WHAT TO DO:
Could you copy out all the lines in the material below where the word "computer" occurs?
--- START ---
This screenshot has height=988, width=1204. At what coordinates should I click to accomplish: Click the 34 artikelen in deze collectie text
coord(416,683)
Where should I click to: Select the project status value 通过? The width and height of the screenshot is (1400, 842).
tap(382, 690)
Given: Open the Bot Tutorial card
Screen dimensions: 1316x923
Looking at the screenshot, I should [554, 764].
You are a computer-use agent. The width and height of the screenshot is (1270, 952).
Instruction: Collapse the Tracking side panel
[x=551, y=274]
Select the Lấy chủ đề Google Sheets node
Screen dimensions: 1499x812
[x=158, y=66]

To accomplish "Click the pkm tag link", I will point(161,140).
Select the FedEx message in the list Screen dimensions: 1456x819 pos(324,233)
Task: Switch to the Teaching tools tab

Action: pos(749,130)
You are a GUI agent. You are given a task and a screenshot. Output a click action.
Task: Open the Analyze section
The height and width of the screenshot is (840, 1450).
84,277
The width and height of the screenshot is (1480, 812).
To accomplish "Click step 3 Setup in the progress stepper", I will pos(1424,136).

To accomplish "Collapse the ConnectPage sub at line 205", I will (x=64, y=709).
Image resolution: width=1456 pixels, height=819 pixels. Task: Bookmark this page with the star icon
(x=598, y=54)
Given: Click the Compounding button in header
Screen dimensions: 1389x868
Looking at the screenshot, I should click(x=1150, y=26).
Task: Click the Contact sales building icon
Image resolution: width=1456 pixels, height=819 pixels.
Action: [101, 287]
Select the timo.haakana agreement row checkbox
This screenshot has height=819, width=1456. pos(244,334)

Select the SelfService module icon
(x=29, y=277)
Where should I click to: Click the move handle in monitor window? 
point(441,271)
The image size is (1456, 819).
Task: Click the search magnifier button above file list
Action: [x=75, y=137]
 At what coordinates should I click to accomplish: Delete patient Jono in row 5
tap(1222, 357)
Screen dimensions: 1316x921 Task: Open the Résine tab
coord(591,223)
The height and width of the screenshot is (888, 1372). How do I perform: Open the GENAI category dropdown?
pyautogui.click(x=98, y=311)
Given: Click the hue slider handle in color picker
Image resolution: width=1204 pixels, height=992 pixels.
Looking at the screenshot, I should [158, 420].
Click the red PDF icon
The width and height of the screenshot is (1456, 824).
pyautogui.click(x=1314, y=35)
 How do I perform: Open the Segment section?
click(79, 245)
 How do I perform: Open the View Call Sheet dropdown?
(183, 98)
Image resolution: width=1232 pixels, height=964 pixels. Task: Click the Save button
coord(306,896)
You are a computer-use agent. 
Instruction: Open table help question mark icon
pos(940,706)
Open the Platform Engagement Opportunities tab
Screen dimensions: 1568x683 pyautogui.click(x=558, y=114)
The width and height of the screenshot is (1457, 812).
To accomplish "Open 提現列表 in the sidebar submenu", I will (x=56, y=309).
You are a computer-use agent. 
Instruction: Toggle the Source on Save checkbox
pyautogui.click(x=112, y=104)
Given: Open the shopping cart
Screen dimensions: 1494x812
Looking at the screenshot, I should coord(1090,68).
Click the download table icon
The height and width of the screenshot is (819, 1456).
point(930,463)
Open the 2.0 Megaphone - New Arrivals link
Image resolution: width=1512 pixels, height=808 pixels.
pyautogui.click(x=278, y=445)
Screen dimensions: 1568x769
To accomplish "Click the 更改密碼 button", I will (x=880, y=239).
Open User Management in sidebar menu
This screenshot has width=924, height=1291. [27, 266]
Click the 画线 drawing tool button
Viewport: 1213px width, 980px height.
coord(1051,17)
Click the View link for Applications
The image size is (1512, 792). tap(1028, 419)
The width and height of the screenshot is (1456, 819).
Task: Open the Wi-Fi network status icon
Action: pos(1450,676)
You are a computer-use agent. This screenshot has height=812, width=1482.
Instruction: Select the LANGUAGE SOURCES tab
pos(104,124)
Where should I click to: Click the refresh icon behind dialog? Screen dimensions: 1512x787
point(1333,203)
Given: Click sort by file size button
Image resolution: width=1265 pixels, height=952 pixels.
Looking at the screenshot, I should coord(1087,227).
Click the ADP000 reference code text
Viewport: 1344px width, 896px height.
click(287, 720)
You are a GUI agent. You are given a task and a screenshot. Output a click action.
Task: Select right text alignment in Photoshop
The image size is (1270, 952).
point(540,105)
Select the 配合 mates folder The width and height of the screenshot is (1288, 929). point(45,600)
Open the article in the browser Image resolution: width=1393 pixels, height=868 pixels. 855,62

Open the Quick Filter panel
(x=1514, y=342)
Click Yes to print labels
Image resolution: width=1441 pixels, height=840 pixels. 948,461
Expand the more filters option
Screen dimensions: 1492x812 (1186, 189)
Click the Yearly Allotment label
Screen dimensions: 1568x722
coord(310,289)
--- END ---
OUTPUT OF THE TASK:
You are a computer-use agent. The width and height of the screenshot is (1270, 952).
You are a computer-use agent. 
You are a computer-use agent. 
You are a computer-use agent. This screenshot has height=812, width=1482.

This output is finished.